--- A FAZER ---
Pode expressar em uma tabela Markdown, com as colunas "Nº" e "Linha", as linhas que vão da linha com "Tap the floating" até a última linha, ambas incluídas? Omita as linhas em branco e deixe as imagens fora da resposta.
╭─ TRECHOS DO REGISTRO
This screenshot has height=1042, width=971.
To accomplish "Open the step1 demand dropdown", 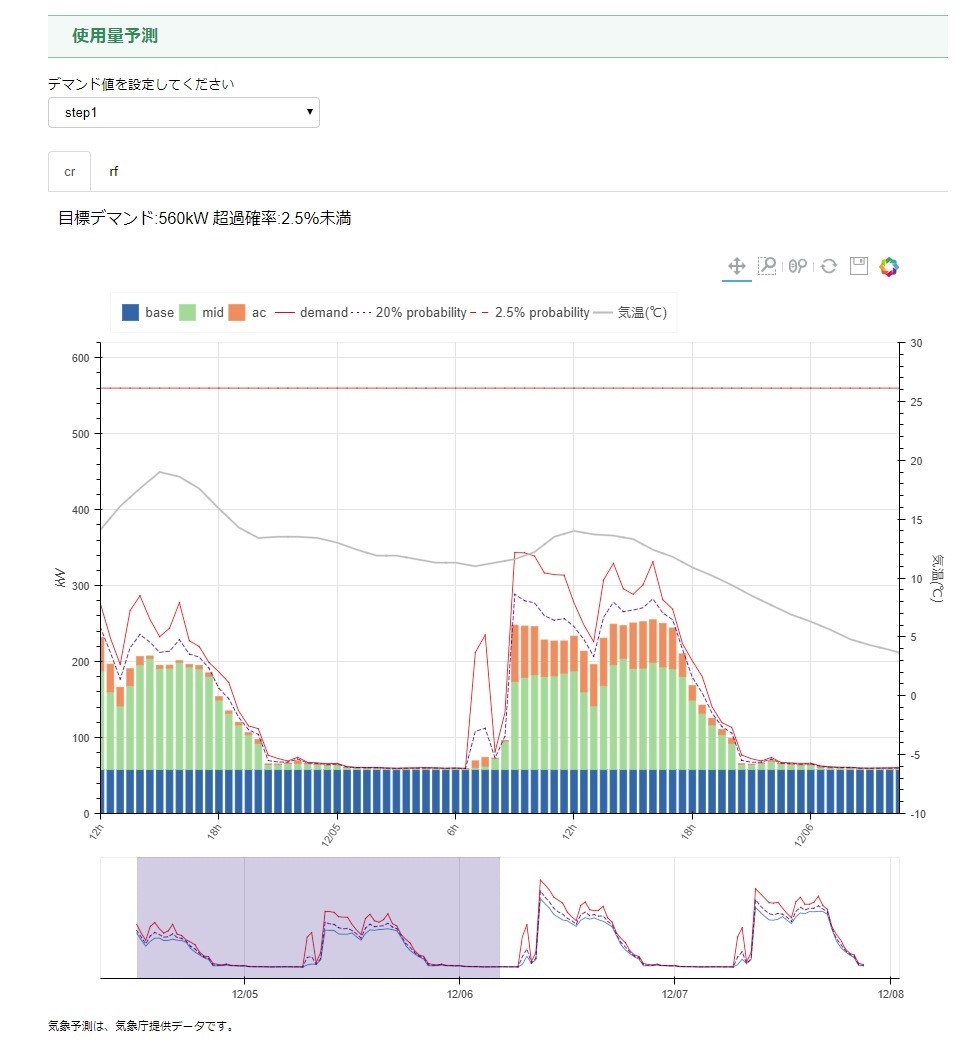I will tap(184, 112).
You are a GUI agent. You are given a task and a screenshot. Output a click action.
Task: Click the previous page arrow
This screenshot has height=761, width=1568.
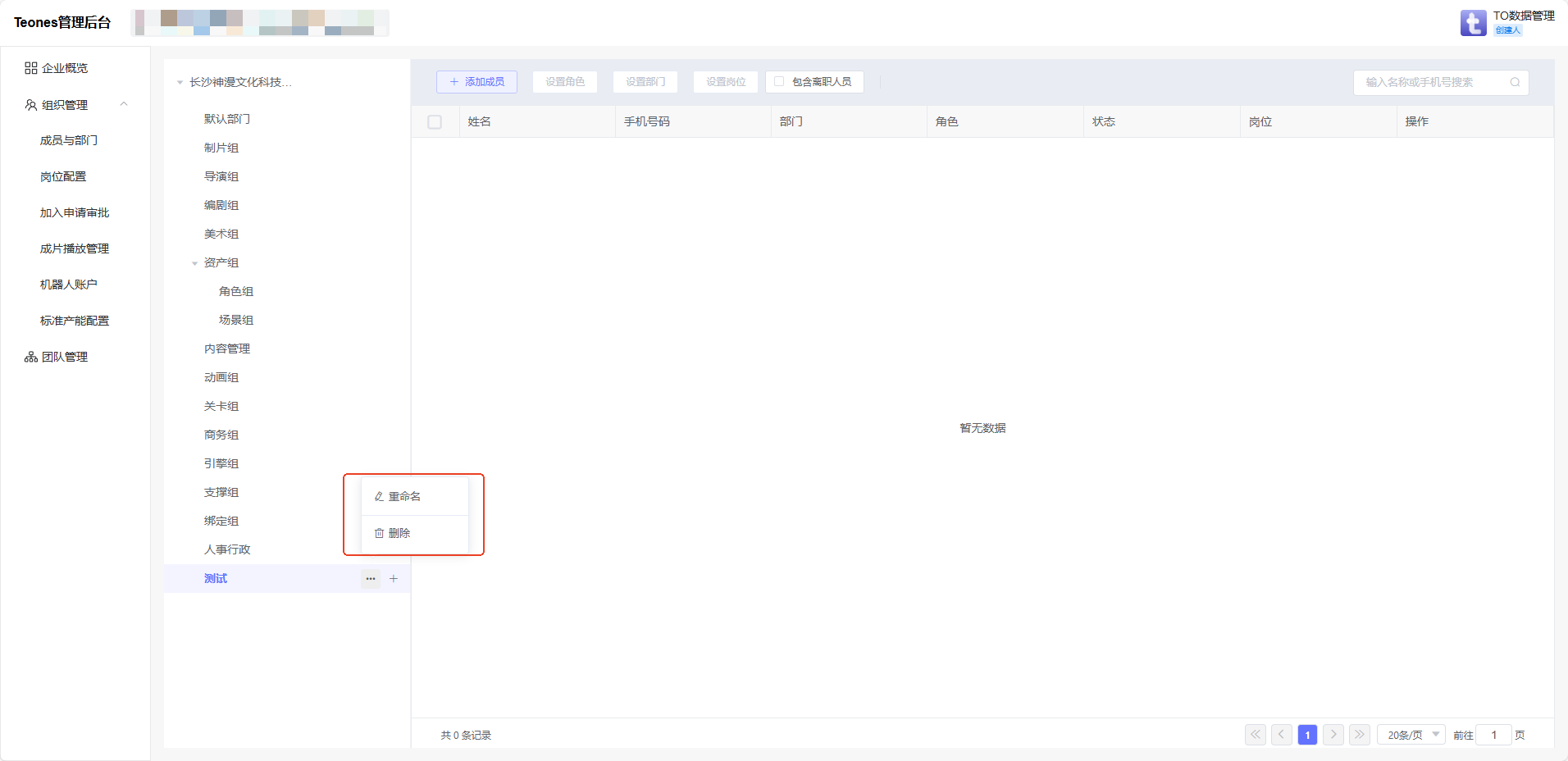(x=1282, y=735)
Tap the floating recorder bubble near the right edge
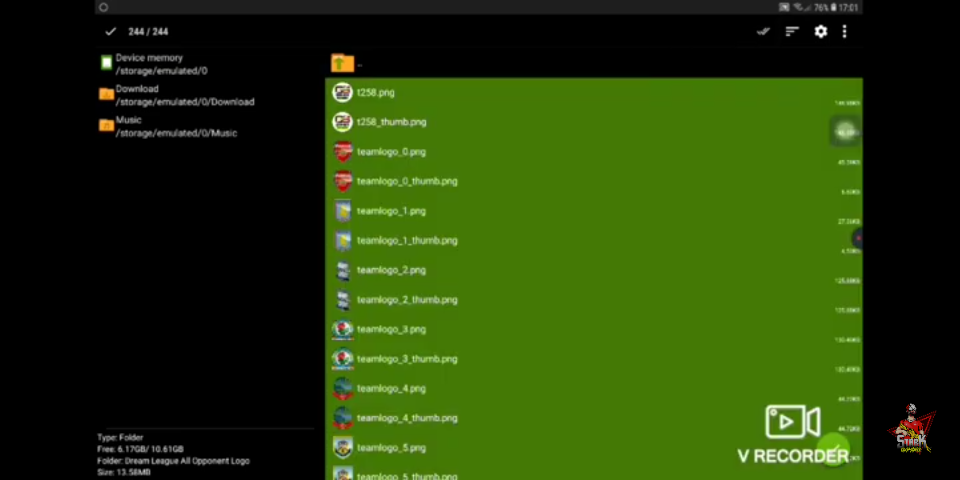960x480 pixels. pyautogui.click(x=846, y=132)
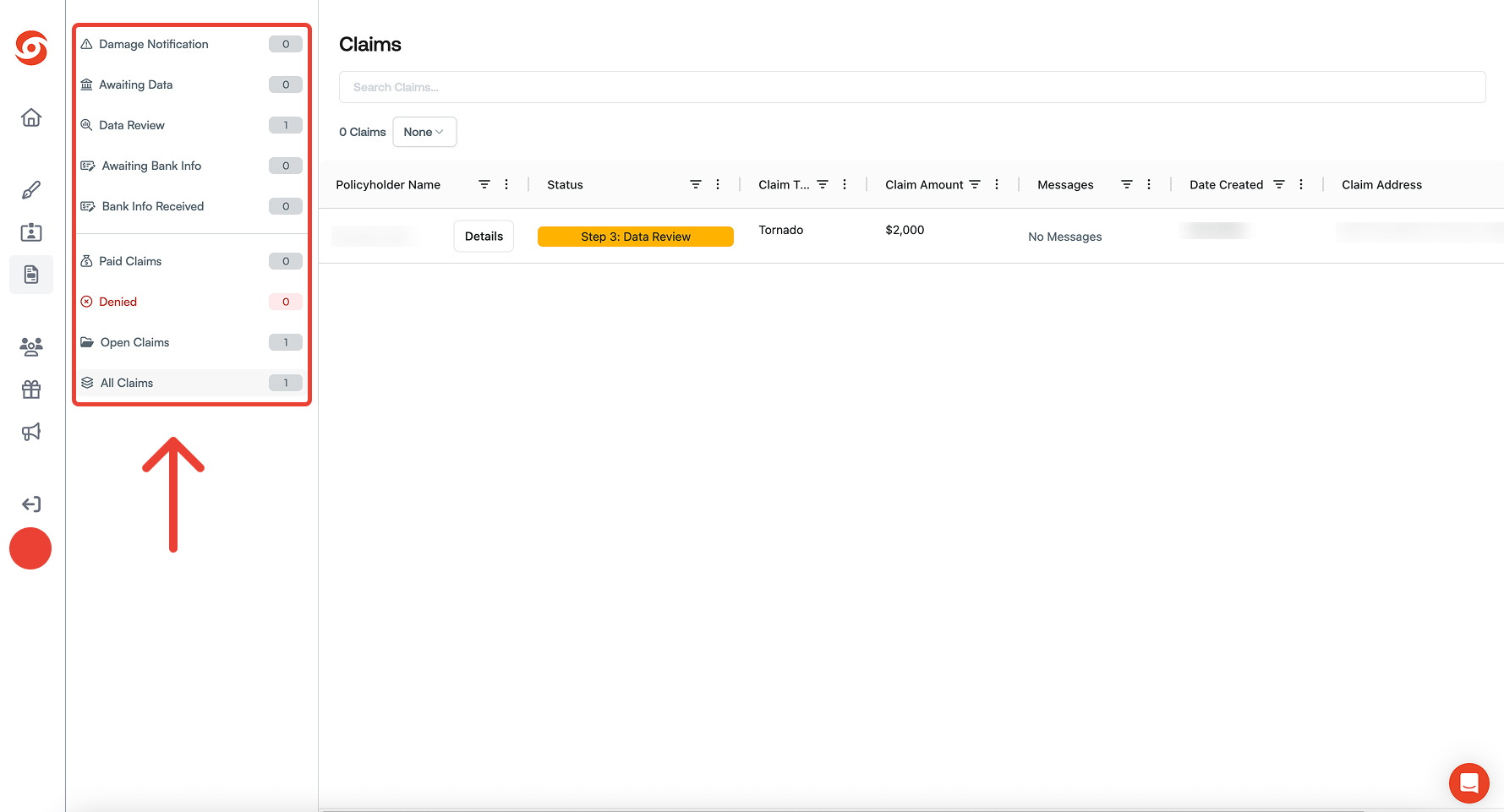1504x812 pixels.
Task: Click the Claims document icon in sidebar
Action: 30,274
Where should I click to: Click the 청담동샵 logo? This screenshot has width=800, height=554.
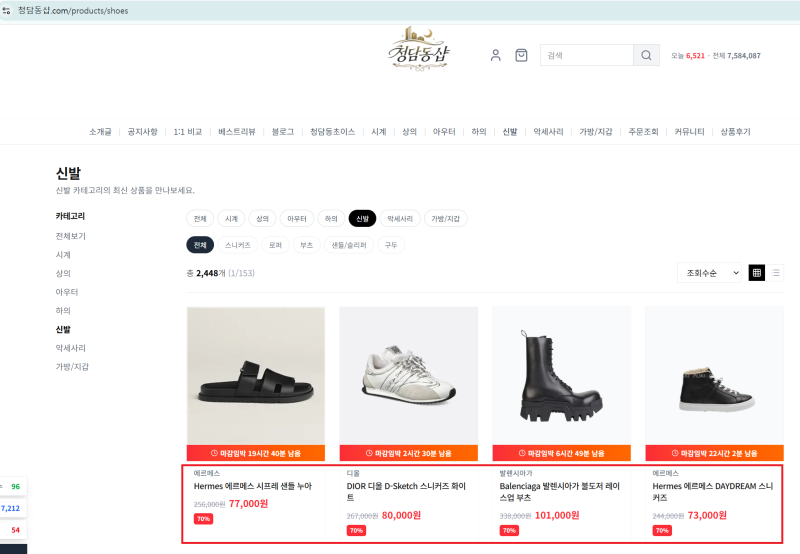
╰─
--- RESULTADO FINAL ---
| Nº | Linha |
|---|---|
| 1 | Tap the floating recorder bubble near the right edge |
| 2 | 960x480 pixels. pyautogui.click(x=846, y=132) |
| 3 | 1504x812 pixels. |
| 4 | Task: Click the Claims document icon in sidebar |
| 5 | Action: 30,274 |
| 6 | Where should I click to: Click the 청담동샵 logo? This screenshot has width=800, height=554. |